Challenges we ran into
Our team ran into a number of challenges during the hackathon, from communicating with a member who lived in another state, wrangling with IBM's many services for the first time, learning how speech to text events can impact game objects, or even producing the sheer number of assets that were required for this project. At the moment, sleep deprivation is probably the greatest challenge this author faces in completing our submission for HackGT 2020.
One particularly difficult challenge was developing the scaling feature. We calculated the scaling in real time by measuring the distance between the controllers. This was quite difficult and required a huge time investment, which occupied one of our members throughout HackGT2020. We are proud to say that we were able to successfully build out this feature.
We created a guide on how to use this product, which is posted in our GitHub, so that future users who are interested in making this service work on their own computers might have an easier time with it and learn from some of our mistakes.
Accomplishments that we're proud of
Hackathons are just plain difficult, but they are ultimately rewarding. We built what we think is an amazing product, capable of producing a variety of entertaining, useful, and beautiful environments that are accessible to people of all skill levels.
All of the team members remarked that none of us would've been able to make a project like this only two months ago. This hackathon season was difficult, but each of us learned a lot in every hackathon and improved by strides every weekend. This project represented the culmination of our growth thus far, and we feel that we worked together extremely well.
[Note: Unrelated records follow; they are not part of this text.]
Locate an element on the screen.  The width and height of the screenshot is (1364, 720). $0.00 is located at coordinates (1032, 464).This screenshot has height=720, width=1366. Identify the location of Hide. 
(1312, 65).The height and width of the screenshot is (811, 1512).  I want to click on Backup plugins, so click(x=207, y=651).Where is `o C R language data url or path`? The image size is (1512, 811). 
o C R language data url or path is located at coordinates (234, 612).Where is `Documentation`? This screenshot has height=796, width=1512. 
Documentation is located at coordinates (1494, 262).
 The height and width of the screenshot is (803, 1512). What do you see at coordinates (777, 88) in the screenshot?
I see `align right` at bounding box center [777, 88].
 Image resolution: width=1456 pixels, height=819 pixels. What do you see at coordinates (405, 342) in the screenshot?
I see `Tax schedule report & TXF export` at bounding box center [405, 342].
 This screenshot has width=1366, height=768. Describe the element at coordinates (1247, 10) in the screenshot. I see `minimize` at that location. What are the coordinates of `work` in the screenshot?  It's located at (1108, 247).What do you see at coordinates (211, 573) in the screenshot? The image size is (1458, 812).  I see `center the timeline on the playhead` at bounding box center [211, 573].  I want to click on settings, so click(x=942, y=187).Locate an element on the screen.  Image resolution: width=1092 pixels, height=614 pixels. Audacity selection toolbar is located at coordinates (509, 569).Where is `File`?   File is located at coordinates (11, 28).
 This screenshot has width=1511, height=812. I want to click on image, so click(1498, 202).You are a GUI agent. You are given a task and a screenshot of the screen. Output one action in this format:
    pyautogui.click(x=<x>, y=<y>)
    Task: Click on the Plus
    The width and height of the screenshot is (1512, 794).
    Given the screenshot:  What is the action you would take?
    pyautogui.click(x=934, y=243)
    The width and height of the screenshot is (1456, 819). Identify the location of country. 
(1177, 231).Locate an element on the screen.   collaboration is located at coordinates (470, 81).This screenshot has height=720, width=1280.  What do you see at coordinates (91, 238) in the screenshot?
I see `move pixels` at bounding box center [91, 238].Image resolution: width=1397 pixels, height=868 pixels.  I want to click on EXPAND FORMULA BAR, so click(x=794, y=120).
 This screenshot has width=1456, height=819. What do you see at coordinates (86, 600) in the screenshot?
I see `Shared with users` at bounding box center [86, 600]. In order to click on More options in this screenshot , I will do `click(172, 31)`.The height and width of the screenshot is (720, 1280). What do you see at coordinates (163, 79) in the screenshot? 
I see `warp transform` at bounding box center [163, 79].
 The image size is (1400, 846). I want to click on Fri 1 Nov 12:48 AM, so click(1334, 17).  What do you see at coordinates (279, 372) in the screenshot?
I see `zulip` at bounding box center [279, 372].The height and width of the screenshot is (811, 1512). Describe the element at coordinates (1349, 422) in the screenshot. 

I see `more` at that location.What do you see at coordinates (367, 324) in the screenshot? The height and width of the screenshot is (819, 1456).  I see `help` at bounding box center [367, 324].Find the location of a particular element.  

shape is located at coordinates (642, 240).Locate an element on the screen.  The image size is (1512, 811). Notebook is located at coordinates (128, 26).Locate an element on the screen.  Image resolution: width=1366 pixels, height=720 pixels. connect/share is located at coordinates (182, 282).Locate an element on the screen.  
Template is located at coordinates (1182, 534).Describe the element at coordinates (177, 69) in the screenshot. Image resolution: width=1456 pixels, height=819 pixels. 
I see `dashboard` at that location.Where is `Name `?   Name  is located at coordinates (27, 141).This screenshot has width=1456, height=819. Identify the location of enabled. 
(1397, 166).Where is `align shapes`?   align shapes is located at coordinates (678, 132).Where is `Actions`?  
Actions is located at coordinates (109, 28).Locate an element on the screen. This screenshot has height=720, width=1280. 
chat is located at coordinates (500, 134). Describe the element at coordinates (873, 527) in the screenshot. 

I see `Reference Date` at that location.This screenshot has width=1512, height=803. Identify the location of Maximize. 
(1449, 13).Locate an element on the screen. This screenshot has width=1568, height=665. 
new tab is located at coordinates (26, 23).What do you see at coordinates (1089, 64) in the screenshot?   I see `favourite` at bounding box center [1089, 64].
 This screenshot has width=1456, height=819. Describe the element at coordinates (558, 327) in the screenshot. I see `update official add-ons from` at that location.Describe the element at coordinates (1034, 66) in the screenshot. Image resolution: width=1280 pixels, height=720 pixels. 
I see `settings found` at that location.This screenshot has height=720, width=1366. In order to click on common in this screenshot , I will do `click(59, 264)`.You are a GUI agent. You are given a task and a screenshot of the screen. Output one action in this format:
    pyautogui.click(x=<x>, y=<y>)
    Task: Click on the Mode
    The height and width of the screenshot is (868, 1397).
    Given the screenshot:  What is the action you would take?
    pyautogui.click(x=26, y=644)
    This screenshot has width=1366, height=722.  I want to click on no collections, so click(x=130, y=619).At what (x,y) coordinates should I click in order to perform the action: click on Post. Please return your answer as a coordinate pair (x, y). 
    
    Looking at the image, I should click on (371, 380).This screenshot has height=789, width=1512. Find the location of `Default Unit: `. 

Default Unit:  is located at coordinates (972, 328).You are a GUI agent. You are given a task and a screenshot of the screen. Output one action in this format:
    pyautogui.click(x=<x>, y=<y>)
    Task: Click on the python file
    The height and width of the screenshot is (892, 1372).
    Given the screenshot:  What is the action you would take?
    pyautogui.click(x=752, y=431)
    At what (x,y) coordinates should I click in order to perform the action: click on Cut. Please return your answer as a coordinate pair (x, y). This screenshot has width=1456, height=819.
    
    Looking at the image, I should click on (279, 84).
We used Premiere Pro for the first time. Austin spent 12 HOURS making the 2 minutes demo video. PLEASE ENJOY !
What we learned
The modelling team learned a great deal about Unity and Premier Pro this hackathon, having used both these services infrequently in the past. The development team learned how to make Watson assistant instantiate objects in game, which was a major accomplishment. The development team is proud to say that they learned how to scale objects using Oculus controllers in real time using a new and innovative method. This is both visually appealing and has interesting coding supporting it, which we count as a major accomplishment for our team.
What's next for WonderLab
The major functionality that we want to add is a multiplayer feature. We would also like to create many more assets than we had time to create this hackathon.